Nous reviendrons quand ce sera fini, en espérant qu’il n’y aura pas un bâtard
qui viendra la voler.
Le camp baignait à présent dans l’horreur. Les rescapés de
l’assaut de sir Thomas Dagworth se battaient toujours, particulièrement les
archers du parc aux chariots. La garnison de la ville, de son côté, parcourait
les tentes en relâchant les prisonniers, ou amenait d’autres rescapés
découverts dans les recoins où ils se tapissaient. Les arbalétriers de Charles,
au lieu d’arrêter l’attaque de la garnison, se battaient pour la plupart contre
les archers anglais dans le parc aux chariots. Les Génois se blottissaient
derrière leurs immenses pavois, mais de nouveaux assaillants arrivaient par
l’arrière et ils ne savaient plus où se cacher devant les flèches qui fendaient
la nuit en sifflant. Les arcs de guerre chantaient leur mélodie diabolique, les
flèches volaient à raison de dix pour un carreau d’arbalète, et les
arbalétriers étaient incapables de faire face au massacre. Ils s’enfuirent.

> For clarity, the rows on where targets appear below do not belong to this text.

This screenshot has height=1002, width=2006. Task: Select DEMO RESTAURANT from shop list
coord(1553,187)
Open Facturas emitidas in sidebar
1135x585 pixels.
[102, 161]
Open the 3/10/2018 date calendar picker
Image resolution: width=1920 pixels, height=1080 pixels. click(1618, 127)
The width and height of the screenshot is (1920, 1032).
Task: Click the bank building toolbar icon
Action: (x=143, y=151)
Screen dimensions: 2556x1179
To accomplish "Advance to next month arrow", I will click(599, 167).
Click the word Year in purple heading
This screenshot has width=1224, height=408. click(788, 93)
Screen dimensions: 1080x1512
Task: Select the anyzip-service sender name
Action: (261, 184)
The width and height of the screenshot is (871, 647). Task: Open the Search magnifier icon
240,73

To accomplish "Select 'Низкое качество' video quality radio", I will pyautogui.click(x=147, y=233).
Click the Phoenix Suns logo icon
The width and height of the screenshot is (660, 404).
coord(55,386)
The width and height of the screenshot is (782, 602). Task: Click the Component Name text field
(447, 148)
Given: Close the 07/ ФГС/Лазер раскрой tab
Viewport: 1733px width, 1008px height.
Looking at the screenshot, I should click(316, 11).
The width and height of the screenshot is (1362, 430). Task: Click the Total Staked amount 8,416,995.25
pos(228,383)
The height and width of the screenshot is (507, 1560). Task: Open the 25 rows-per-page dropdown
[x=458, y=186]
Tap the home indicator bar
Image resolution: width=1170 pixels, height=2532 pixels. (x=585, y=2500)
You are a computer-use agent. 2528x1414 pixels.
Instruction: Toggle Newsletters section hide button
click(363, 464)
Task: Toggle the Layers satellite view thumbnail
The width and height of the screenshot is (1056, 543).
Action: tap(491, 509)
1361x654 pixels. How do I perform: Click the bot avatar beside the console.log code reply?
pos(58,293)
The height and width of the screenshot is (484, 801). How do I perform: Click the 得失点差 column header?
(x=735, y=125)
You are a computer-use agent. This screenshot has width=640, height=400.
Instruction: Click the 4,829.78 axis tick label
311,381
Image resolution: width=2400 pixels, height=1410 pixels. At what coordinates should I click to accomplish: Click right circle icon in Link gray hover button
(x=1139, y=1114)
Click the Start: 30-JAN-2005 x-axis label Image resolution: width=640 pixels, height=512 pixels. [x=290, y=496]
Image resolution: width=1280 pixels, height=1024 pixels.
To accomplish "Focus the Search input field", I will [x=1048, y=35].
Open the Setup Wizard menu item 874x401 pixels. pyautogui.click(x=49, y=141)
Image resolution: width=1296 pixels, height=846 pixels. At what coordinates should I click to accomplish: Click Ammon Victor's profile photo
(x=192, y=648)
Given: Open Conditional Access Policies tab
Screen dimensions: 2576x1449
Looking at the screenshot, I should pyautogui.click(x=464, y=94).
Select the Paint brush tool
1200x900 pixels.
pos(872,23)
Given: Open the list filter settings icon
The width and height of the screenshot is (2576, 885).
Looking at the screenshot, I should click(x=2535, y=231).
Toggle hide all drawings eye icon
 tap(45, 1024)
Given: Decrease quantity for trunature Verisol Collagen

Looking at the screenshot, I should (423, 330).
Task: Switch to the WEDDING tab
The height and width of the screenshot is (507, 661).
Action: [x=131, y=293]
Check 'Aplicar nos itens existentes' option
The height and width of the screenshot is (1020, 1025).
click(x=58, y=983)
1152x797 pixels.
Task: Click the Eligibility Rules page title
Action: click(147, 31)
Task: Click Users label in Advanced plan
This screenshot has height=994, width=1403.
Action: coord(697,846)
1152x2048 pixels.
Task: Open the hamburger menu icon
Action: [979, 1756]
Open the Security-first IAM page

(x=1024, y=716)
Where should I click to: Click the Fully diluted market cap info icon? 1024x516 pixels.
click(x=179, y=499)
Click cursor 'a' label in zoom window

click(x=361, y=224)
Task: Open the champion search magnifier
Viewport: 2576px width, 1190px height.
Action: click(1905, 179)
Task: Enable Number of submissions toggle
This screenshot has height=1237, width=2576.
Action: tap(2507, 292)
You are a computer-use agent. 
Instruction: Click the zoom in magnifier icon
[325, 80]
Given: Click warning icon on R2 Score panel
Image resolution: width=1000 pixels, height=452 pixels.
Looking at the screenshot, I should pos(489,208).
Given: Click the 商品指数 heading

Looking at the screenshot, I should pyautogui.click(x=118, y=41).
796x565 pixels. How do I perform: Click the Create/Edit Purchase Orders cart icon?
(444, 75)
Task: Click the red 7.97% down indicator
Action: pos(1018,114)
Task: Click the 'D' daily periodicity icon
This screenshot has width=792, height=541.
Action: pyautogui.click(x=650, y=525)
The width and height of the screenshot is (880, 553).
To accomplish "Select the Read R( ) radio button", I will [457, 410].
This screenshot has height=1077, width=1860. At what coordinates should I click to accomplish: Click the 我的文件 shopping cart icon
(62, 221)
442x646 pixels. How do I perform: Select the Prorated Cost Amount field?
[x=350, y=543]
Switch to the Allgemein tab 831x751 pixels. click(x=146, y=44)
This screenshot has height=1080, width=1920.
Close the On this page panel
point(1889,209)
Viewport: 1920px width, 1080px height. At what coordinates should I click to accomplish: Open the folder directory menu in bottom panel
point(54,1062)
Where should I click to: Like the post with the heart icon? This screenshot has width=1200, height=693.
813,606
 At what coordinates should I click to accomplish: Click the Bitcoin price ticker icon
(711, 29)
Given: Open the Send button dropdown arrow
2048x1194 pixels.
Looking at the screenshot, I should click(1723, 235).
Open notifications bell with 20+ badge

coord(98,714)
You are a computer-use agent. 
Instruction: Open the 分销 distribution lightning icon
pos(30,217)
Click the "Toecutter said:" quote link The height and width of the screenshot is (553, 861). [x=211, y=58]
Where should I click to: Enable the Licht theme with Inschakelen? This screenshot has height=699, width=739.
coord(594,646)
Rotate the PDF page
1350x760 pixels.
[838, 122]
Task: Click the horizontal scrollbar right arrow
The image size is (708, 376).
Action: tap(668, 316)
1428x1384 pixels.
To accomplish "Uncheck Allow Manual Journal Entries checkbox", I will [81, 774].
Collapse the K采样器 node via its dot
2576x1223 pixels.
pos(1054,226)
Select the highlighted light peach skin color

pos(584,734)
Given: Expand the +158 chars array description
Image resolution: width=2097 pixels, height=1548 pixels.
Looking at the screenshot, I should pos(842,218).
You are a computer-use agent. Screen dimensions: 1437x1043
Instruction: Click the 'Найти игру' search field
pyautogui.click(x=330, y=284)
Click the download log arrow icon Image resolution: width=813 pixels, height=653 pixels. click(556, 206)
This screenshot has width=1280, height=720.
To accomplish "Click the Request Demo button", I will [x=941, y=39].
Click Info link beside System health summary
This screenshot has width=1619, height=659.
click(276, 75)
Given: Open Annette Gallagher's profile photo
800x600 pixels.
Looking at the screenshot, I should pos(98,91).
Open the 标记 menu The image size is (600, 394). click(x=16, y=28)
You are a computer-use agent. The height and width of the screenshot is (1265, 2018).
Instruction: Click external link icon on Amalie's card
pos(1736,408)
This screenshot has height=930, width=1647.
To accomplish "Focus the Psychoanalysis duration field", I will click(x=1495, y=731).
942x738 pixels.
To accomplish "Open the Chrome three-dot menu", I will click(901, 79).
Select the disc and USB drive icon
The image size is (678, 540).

Les archers, victorieux, grossis du nombre de ceux qui
s’étaient réfugiés parmi les chariots, retournèrent aux abris et aux tentes où
se jouait un jeu de cache-cache mortel dans les allées sombres parmi les murs
de toile. Un archer gallois eut alors l’idée de faire sortir l’ennemi des
tentes en y mettant le feu. Bientôt, les flammes et la fumée se répandirent à
travers le campement et les soldats ennemis coururent se jeter sur les flèches
et les lames des incendiaires.
Charles de Blois s’était retiré du moulin à vent, conscient
que sa position sur la colline le mettait en péril. Il tenta de rassembler
quelques chevaliers devant sa somptueuse tente, mais une déferlante de
vaillants combattants de La Roche-Derrien foula aux pieds ces preux chevaliers
et Charles regarda, stupéfait, les bouchers, les tonneliers, les charrons, les
couvreurs, massacrer leurs seigneurs avec des haches, des couperets et des
faucilles. Il se retira hâtivement dans sa tente, mais l’un de ses fidèles le
tira de façon fort peu cérémonieuse vers l’ouverture arrière.
— Par ici, Votre Grâce.
Charles repoussa la main de l’homme.
— Où aller ? demanda-t-il d’une voix plaintive.